Bactiguard Holding’s (Tullinge, Sweden) has developed a noble metal coating that inhibits microbial adherence to the surface of medical devices. Previous research indicated that this coating might also reduce thrombo-inflammatory reactions. The current study aimed to gather more conclusive evidence on the coating's effectiveness in preventing these reactions as well as acute stent thrombosis. For this study, two versions of the coating were tested on stents: Bactiguard's standard coating of gold, silver, and palladium, and a modified version incorporating neodymium. A variety of research techniques were used, including in vivo tests on pigs and in vitro blood marker analysis involving human samples. The pigs were implanted with both coated and non-coated stents, with the interventionist unaware of the coating status of the stents.

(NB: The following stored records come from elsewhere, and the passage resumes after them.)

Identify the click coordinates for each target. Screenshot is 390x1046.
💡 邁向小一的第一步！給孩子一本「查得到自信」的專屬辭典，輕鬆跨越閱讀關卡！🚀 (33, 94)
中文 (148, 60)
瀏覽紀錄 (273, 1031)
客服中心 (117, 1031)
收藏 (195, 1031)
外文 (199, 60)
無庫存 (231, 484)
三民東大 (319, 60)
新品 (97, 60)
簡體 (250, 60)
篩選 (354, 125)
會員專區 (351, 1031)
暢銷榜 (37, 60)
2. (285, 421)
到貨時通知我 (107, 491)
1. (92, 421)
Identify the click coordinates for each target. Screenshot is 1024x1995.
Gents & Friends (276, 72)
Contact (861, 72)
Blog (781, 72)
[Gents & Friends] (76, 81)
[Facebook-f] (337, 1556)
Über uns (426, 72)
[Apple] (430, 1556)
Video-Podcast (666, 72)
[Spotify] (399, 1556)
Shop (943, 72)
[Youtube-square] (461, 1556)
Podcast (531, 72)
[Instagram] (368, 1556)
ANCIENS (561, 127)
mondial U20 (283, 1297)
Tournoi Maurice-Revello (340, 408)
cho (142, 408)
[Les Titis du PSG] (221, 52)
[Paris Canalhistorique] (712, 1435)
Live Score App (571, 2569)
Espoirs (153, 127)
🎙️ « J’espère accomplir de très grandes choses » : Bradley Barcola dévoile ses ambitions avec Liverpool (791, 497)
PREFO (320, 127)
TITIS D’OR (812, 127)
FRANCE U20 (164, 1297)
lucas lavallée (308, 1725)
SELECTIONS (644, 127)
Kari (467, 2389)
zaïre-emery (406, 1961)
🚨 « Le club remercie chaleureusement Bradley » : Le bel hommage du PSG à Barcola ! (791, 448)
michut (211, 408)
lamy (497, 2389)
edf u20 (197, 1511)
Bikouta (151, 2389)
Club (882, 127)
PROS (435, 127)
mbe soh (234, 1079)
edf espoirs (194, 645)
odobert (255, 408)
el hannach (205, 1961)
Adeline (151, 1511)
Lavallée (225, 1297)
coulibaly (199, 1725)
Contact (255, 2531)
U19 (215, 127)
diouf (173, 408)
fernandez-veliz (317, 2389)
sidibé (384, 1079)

The study was concluded after two hours, representing the acute phase of the implantation. The stents were inserted into the lingual artery, with one coated and one uncoated on each side. A CT scan was then used to analyze the volume of the stents, with the assessment being conducted by an individual blinded to the treatment details. Additional lab tests were conducted using both human and pig blood, with informed consent obtained from all human participants. The results indicated that the stents with the coating had a significant reduction in clot volume compared to the uncoated stents. This was noticeable as early as one hour post-implantation and became even more evident at the two-hour mark. Laboratory data also demonstrated a considerable drop in markers for coagulation and inflammation in the coated stents relative to the control group.

"The finding of this study is promising and yet another set of important data supporting the efficacy of Bactiguard's coating,” said Stefan Grass, Chief Medical Officer at Bactiguard. “The combination of infection prevention without increased risk of thrombosis is very appealing and unique for a coated intravascular device."